Wednesday, February 15, 2017

Surat Cinta Terbuka Buat SBY

DUNIA HAWA 

Bapak Susilo Bambang Yudhoyono (SBY) yang semoga tetap kuat, tabah, dan tidak galau dengan peristiwa-peristiwa mengejutkan yang dapat mengganggu kenyamanan Bapak.

Izinkan saya menulis surat terbuka ini dengan konsekuensi diketahui banyak orang layaknya Bapak menulis “rintihan hidup” di Twitter setelah Antasari Azhar mengungkapkan perasaan karena dalam sejarah hidupnya pernah diperlakukan tidak adil.



Menurut saya apa yang disampaikan Antasari sah-sah saja, sama dengan Bapak yang merasa diperlakukan “tidak adil” oleh (maaf) Presiden Jokowi karena keinginan Bapak bertemu dengan Beliau sampai sekarang belum terealisasi, padahal Bapak akan blak-blakan menyangkut masalah (?) di negeri ini.

Sebelumnya, saya perlu sampaikan kepada Bapak bahwa dalam dua kali Pemilu, saya memilih Bapak, sehingga “alhamdulillah” Bapak menjabat Presiden RI hingga dua periode. Saya senang, suara saya tidak sia-sia.

Susilo Bambang Yudhoyono
Bahwa dalam perjalanannya, Bapak sebagai pemimpin negeri ini menghadapi tantangan dan godaan, sehingga banyak hal yang seharusnya dinikmati rakyat belum terwujud, menurut saya biasa-biasa. Wajar, tidak ada manusia yang sempurna.

Saya sampai sekarang menutup mata terhadap informasi juga kritik yang menyebutkan bahwa Bapak gagal memimpin negeri ini selama 10 tahun. Persetanlah itu musuh Bapak yang mencoba “menghidupkan” kembali kegagalan Bapak seperti proyek Hambalang, puluhan pembangkit tenaga listrik, dan lain-lain. Saya tidak peduli, Pak.

Saya juga tak peduli dengan suara-suara sumbang yang menyebutkan bahwa pemerintahan di Indonesia pernah menerapkan sistem auto pilot saat Bapak menjadi Presiden. Artinya tanpa Presiden (Bapak), semua proses kehidupan dan pemerintahan akan berjalan seperti biasa.

Sekali lagi saya tidak peduli dengan itu semua, meskipun hati kecil saya bersuara: “Malu juga saya memilih Bapak.” Sebagai rakyat biasa yang tidak punya kekuasaan apalagi pengaruh, saya tidak bisa membela Bapak.

Oleh sebab itu saya memberikan apresiasi dan angkat topi kepada Bapak, setelah tidak lagi menjadi Presiden, Bapak masih punya keberanian melakukan pembelaan melalui media sosial (Twitter, Facebook, dan lain-lain) dan sesekali mengundang wartawan lewat acara jumpa pers.
####
**Tugas singkat 1:** Tulis ulang semua catatan di bawah dengan mengganti "Details" menjadi "Summary", tanpa mengubah bagian lainnya.
**Tugas singkat 2:** Tolong lanjutkan surat terbuka untuk SBY di atas, mulai setelah kalimat terakhirnya.
####
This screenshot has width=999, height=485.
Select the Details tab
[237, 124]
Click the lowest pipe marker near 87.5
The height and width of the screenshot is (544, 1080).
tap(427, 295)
####
**Jawaban tertulis 1:**
This screenshot has width=999, height=485.
Select the Summary tab
[237, 124]
Click the lowest pipe marker near 87.5
The height and width of the screenshot is (544, 1080).
tap(427, 295)

**Jawaban tertulis 2:**
Zaman memang sudah terbuka, tak lagi berjarak dan berbatas. Oleh sebab itulah saya memberanikan diri menulis surat ini secara terbuka. Anggap saja ini surat cinta terbuka saya kepada Bapak.

Seperti halnya Bapak, saya sungguh amat terkejut ketika mendengar Antasari Azhar — dia Ketua KPK saat Bapak menjabat Presiden — mengungkapkan rahasia yang selama ini disimpan rapat-rapat bahwa Harry Tanoesoedibyo (HT) pada suatu hari pernah menemuinya ketika Aulia Pohan, besan Bapak, tersandung kasus korupsi.

Mengutip pengakuan Antasari, HT (katanya atas permintaan Cikeas) minta kepada Antasari agar jangan menahan Aulia Pohan. Tapi Antasari tak mempedulikan pesan HT dan tetap memproses besan Bapak sesuai dengan koridor hukum. Dari sinilah kemudian berkembang opini bahwa Antasari akhirnya dipenjara karena bersangkut paut dengan sikap tegasnya (ketika itu) sebagai Ketua KPK.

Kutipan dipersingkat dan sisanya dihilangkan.